Economist Stephen Moore warned that the US is barrelling headlong toward a Great Depression if the economy isn’t revived by next month because of the damage caused by the coronavirus pandemic.

“At some point soon, we’re going to have to make some real decisions about what kind of a calamity we are causing through the lock-down of our economy. I’m not saying we should be inattentive to the public health concern…But at some point, we have to worry about what we’re doing to our society, and what kind of economy we’re going to have after this is all over,” Moore, who has advised President Trump on the economy, told host John Catsimatidis on his AM-970 radio show “The Cats Roundtable” in an interview that aired Sunday.

“If we go much past May 1, we are facing a potential Great Depression scenario,” Moore said.

Wall Street markets plummeted on Friday after the feds released the March jobs report that showed the US economy lost 701,000 jobs last month, ending a nine-year hiring streak.

Moore said the country’s unemployment rate could get worse as the coronavirus spreads, rising as high as 23 percent.

The rate hit 24.9 percent in 1933 during the Great Depression.

The president during a White House coronavirus task force briefing Saturday said hard decisions must be made on the economy.

“Because you know, at a certain point, you’ll lose more people this way through all of the problems caused, than you will with what we’re doing right now,” Trump said of the stay-at-home orders issued by governors across the country.

“What we’re doing right now, I think is going to be very successful, but you know what?
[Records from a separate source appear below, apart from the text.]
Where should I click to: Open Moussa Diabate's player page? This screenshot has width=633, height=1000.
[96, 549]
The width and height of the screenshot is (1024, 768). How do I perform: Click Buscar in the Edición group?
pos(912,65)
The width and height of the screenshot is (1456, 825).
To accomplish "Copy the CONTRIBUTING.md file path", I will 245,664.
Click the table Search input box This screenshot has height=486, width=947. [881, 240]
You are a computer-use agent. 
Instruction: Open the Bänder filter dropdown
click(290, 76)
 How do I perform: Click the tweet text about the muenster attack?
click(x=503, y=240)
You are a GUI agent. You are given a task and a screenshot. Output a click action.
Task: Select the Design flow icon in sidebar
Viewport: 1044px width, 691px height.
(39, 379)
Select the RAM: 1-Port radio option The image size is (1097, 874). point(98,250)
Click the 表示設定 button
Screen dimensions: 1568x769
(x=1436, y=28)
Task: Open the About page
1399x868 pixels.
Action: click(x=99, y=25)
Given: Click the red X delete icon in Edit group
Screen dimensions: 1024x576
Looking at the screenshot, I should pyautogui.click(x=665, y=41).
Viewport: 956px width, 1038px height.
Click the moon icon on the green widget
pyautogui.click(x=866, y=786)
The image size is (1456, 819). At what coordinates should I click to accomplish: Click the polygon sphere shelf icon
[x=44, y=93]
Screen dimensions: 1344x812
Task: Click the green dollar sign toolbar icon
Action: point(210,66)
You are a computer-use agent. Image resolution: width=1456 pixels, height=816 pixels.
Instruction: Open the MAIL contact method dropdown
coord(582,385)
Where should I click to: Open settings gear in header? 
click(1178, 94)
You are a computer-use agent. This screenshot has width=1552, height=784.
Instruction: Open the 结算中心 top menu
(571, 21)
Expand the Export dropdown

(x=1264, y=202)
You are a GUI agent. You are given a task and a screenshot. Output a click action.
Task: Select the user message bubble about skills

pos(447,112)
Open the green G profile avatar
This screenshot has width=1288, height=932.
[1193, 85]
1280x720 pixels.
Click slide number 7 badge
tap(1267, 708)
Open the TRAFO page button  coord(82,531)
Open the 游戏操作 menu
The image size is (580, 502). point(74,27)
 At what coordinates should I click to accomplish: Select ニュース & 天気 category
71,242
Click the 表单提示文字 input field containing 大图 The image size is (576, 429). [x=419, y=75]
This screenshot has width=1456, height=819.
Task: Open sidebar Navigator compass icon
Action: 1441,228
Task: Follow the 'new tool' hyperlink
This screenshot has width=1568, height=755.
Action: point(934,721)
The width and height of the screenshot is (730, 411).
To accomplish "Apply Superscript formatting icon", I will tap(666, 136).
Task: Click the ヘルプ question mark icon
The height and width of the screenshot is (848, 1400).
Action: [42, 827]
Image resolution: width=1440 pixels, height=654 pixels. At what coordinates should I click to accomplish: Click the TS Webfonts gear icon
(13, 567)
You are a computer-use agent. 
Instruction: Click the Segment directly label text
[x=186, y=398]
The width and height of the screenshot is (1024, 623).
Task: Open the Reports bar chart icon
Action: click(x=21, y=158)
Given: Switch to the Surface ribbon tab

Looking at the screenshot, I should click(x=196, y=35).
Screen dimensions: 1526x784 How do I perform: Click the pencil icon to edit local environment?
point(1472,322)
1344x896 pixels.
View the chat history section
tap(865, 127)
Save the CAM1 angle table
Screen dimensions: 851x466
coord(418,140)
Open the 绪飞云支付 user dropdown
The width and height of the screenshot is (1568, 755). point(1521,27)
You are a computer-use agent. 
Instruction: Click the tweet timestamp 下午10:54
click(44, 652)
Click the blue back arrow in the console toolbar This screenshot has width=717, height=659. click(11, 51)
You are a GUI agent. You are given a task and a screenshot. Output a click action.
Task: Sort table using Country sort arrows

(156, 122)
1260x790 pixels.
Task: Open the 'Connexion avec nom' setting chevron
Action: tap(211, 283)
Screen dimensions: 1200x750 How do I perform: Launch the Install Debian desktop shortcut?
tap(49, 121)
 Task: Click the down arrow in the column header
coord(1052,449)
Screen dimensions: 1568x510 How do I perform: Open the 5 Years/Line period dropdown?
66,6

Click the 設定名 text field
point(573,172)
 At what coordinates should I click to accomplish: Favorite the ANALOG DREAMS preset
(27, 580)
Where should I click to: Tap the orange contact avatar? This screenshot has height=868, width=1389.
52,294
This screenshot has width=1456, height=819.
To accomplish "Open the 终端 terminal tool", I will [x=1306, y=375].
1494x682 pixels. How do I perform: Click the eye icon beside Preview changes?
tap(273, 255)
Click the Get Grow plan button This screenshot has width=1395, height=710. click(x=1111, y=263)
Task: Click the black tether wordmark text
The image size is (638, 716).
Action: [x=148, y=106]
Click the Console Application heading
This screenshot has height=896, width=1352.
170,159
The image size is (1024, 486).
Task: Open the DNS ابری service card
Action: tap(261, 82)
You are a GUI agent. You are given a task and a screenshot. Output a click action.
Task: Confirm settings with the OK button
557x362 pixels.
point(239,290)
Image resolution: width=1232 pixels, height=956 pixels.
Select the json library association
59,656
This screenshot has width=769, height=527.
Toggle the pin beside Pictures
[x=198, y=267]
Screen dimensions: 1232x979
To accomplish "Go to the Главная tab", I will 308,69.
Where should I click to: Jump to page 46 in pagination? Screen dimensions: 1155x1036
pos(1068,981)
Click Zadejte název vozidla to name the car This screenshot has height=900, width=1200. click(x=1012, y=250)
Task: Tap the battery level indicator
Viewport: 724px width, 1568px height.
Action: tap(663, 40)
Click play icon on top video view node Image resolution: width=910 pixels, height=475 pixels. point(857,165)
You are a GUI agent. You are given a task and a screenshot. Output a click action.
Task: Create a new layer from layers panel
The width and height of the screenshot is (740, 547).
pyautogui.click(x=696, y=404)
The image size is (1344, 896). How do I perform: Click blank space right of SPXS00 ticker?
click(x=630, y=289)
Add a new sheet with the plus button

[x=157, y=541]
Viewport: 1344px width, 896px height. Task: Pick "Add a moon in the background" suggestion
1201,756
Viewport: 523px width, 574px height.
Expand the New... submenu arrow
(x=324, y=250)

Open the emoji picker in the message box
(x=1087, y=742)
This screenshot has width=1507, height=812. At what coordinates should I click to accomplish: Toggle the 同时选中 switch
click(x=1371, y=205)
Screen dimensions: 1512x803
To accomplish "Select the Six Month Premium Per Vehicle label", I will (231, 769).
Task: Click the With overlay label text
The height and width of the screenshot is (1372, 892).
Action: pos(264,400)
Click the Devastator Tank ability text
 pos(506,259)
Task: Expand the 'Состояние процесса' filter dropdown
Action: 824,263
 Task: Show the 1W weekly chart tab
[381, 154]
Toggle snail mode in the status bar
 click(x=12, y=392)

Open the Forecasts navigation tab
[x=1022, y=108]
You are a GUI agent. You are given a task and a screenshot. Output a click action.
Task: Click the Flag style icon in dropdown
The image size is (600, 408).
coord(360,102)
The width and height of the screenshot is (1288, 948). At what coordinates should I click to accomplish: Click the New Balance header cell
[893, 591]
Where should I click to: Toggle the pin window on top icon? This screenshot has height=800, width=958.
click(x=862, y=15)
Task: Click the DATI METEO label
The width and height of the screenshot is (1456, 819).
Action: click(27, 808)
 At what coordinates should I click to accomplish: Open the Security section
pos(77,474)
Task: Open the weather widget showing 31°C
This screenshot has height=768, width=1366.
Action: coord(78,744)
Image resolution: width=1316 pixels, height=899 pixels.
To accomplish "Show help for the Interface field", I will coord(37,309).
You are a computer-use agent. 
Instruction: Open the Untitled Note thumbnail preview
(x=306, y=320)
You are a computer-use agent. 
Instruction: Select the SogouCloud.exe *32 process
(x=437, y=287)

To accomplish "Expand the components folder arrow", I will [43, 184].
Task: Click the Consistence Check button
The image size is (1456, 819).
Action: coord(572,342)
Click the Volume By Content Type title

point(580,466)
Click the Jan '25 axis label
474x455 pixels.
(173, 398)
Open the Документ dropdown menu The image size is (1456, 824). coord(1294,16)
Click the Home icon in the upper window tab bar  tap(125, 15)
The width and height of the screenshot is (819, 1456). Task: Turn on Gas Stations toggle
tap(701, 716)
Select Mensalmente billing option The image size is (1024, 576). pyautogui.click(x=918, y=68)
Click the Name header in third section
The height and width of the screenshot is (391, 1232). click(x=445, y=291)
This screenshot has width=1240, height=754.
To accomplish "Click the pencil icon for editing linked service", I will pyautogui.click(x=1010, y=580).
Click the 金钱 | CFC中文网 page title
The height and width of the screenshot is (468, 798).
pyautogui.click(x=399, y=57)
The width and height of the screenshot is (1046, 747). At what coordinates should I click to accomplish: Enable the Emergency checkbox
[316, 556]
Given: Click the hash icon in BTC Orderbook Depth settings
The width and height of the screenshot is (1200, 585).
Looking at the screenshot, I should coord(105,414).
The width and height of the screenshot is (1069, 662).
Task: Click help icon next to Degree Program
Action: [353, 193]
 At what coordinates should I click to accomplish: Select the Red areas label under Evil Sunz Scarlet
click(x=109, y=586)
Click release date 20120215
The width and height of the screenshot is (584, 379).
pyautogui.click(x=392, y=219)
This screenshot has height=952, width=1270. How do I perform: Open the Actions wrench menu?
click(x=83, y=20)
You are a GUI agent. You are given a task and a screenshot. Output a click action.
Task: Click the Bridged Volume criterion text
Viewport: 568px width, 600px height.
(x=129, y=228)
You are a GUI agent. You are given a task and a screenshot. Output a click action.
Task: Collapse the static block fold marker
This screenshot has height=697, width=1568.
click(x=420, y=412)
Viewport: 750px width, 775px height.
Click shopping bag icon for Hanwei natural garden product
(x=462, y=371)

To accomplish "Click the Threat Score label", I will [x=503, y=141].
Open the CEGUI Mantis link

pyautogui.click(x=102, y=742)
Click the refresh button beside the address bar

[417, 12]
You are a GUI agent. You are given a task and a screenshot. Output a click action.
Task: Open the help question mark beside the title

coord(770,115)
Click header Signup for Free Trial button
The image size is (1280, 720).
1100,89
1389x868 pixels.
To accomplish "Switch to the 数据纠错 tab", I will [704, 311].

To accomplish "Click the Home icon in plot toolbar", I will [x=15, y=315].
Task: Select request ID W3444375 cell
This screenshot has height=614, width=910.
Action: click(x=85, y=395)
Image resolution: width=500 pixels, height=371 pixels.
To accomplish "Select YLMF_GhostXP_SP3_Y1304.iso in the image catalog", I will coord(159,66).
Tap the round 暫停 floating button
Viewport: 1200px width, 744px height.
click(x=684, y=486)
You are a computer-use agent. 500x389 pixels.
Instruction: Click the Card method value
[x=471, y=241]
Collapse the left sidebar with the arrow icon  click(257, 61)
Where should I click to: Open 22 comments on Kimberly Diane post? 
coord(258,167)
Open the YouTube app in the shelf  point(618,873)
I don’t know. We have a big decision to make at a certain point. OK? We have a big decision to make. We went this extra period of time, but I said it from the beginning, the cure cannot be worse than the problem itself.”

“We have to open our country again,” Trump continued. “We don’t want to be doing this for months and months and months.”

Trump had called for opening up the economy by April 12, Easter Sunday, but reversed himself and extended the restrictions until April 30.